> WORK ITEM
Quote only the lines that start at the line with "Viewport: 1082px width, 490px height." and run to the end of the entries; omit the pictures.

(Pixel coordinate grounding data)
* * *

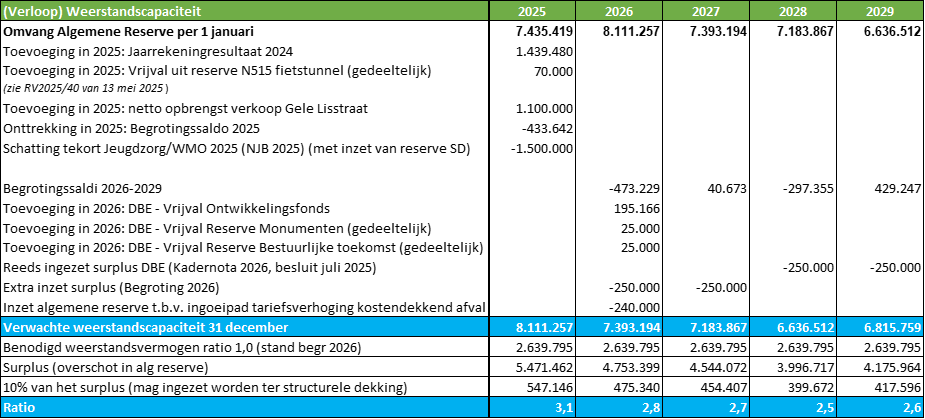
Task: Select the 2025 column header
Action: click(x=532, y=10)
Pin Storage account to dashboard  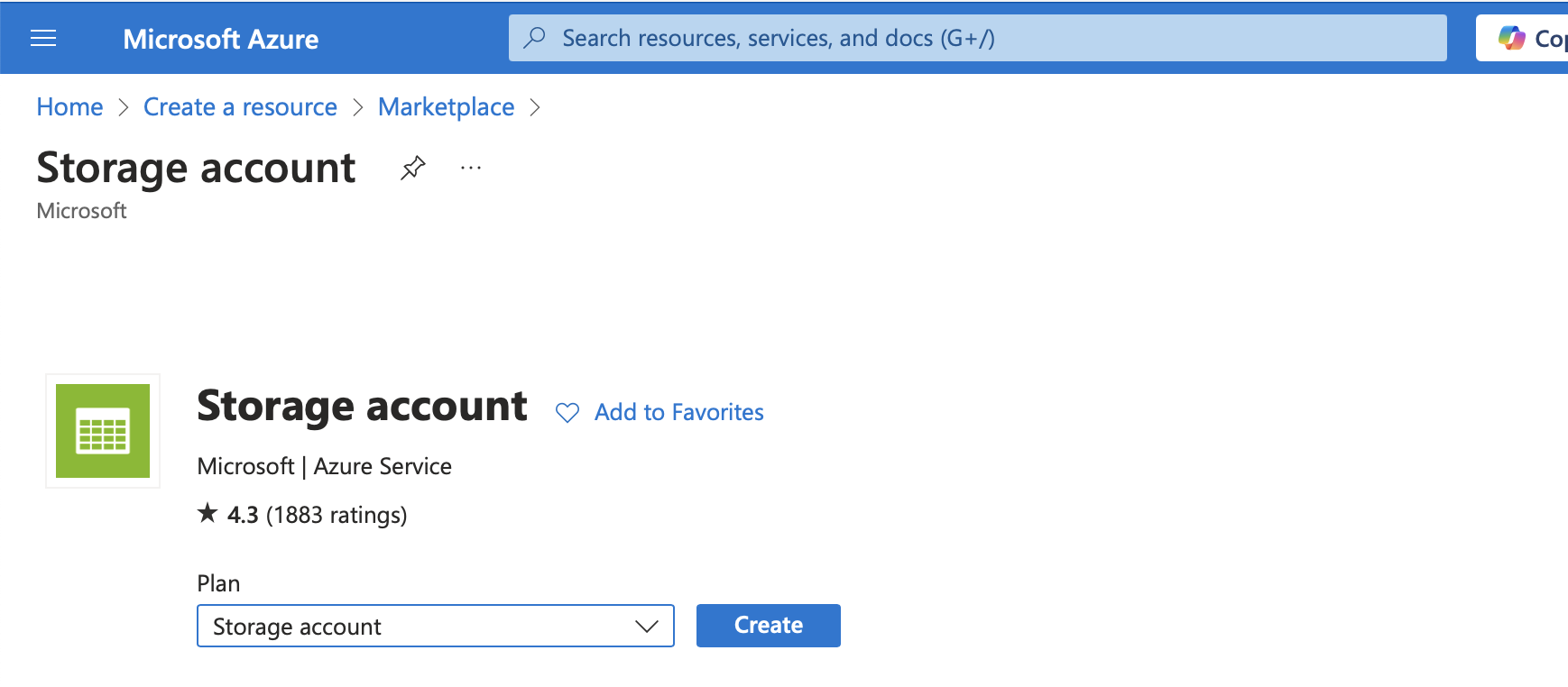[412, 168]
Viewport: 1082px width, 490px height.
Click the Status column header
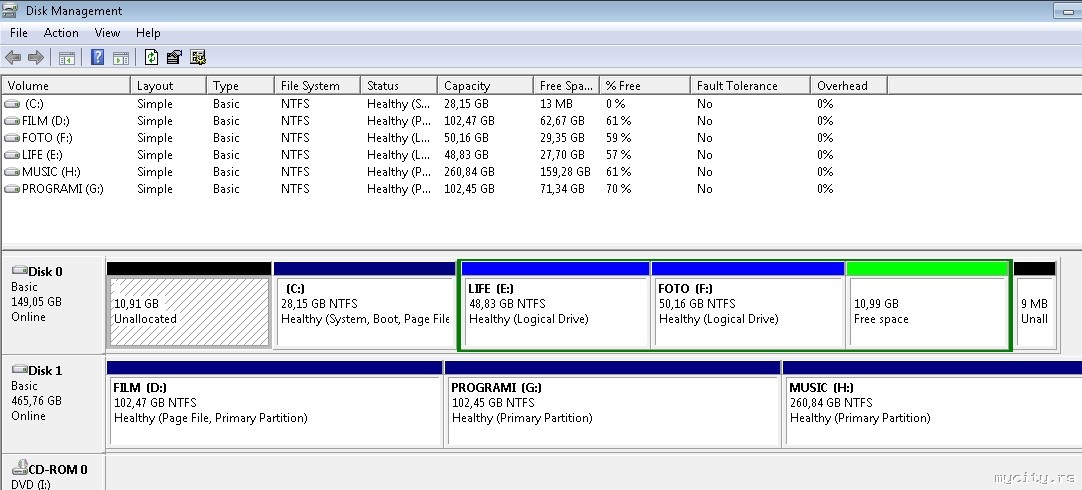tap(397, 86)
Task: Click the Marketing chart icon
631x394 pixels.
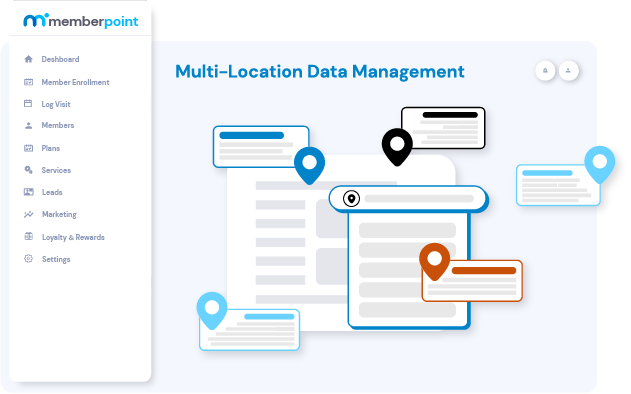Action: pyautogui.click(x=28, y=214)
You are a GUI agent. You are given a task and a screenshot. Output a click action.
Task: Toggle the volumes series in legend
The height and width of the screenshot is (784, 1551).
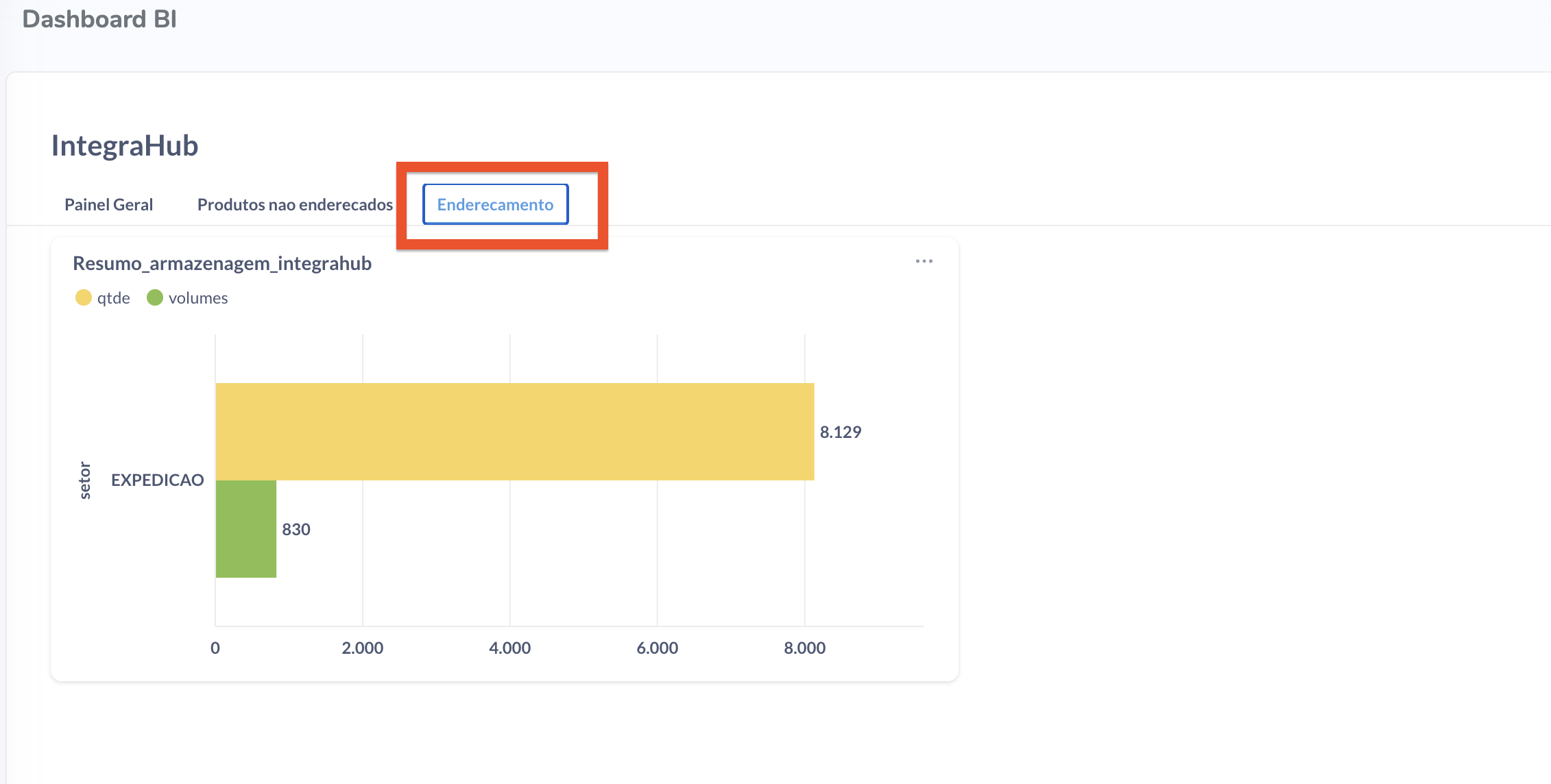(x=187, y=297)
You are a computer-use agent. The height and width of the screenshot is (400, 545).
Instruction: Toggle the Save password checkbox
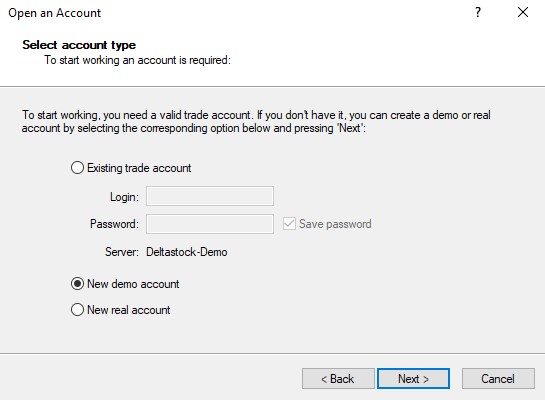(289, 224)
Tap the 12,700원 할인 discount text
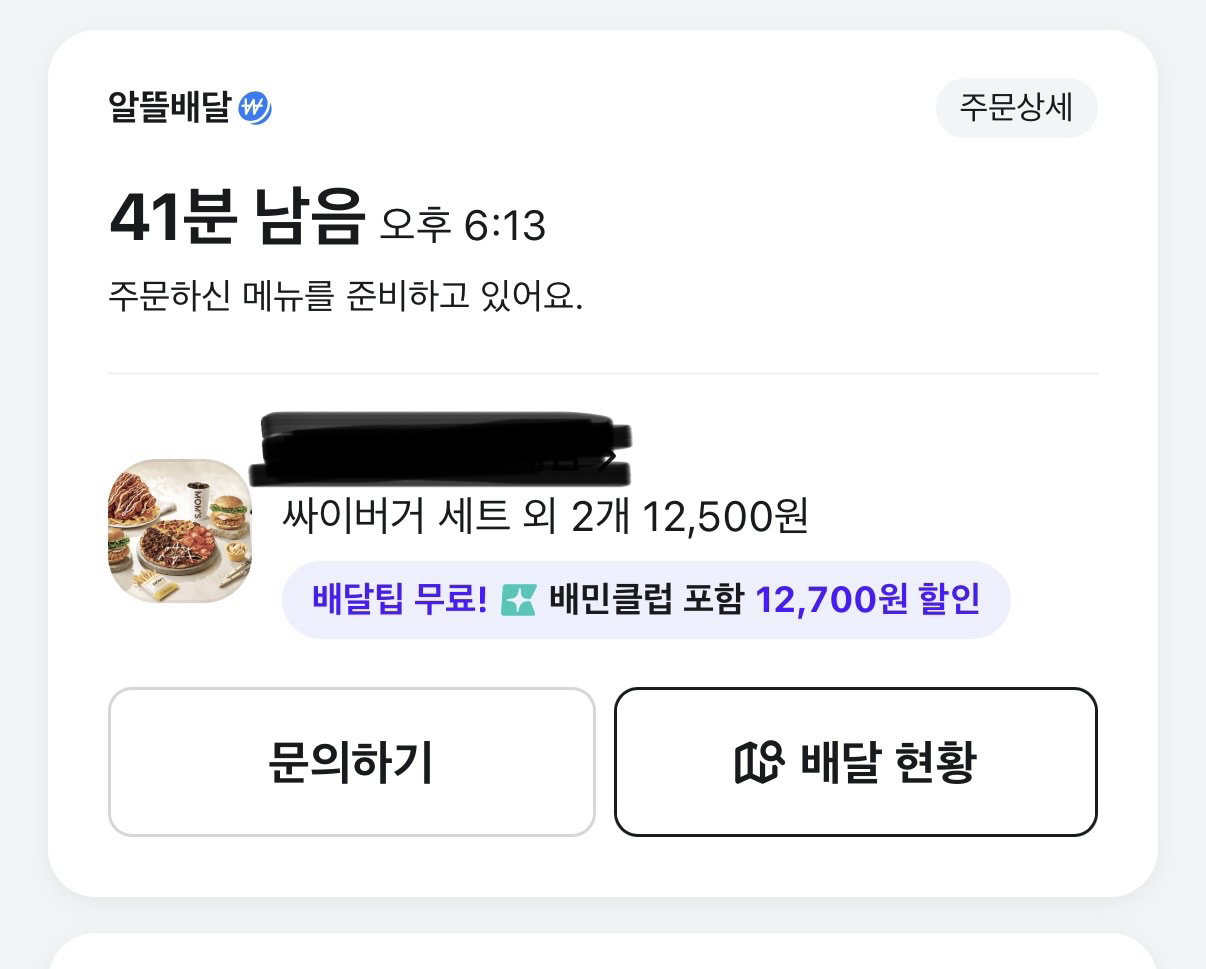1206x969 pixels. pyautogui.click(x=867, y=600)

* * *

> EXERCISE ANSWER
Viewport: 1082px width, 490px height.
Click the Status column header
tap(397, 86)
Task: Click the Marketing chart icon
631x394 pixels.
Action: pyautogui.click(x=28, y=214)
You are a GUI agent. You are given a task and a screenshot. Output a click action.
Task: Toggle the volumes series in legend
The height and width of the screenshot is (784, 1551).
(x=187, y=297)
You are a computer-use agent. The height and width of the screenshot is (400, 545).
Instruction: Toggle the Save password checkbox
(289, 224)
Tap the 12,700원 할인 discount text
1206x969 pixels. pyautogui.click(x=867, y=600)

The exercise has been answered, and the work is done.